--- Extracted information Enclosed Below ---
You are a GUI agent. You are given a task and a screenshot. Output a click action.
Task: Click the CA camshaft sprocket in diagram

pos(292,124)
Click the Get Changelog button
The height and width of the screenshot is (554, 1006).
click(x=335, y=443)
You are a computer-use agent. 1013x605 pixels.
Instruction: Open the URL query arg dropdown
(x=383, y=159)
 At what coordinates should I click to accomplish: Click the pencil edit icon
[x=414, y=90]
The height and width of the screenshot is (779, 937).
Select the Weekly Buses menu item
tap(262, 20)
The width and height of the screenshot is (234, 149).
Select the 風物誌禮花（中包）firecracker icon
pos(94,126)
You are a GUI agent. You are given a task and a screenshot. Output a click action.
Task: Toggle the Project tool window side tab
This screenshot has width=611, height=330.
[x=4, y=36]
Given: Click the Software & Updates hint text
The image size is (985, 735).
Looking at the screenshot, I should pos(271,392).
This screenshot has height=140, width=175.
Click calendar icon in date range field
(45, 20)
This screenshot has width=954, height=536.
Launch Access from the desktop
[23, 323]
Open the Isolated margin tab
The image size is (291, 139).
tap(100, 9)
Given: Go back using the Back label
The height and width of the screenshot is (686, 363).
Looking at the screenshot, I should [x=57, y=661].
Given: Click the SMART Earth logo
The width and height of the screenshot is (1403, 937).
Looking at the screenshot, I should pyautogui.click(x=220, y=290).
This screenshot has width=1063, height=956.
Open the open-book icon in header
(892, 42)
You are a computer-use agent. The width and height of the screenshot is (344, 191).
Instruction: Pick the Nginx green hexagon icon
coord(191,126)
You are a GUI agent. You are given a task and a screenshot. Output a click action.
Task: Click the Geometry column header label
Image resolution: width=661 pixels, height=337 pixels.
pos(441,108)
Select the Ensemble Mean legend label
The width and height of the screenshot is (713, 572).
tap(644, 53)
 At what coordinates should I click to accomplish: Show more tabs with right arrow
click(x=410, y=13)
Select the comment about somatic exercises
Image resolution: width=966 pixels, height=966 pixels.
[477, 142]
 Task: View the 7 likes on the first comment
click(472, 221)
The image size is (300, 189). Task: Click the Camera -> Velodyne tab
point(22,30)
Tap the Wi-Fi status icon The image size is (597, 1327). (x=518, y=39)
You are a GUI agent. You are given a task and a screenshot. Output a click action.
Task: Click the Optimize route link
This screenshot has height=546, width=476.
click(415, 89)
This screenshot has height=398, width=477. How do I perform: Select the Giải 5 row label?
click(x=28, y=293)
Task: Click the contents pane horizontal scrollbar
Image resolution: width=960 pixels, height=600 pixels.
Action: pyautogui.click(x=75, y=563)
--- End of Enclosed Extracted information ---
### Activity
Write out each line above with the word "computer".

### Response to this task
You are a computer-use agent. 1013x605 pixels.
You are a computer-use agent. The width and height of the screenshot is (344, 191).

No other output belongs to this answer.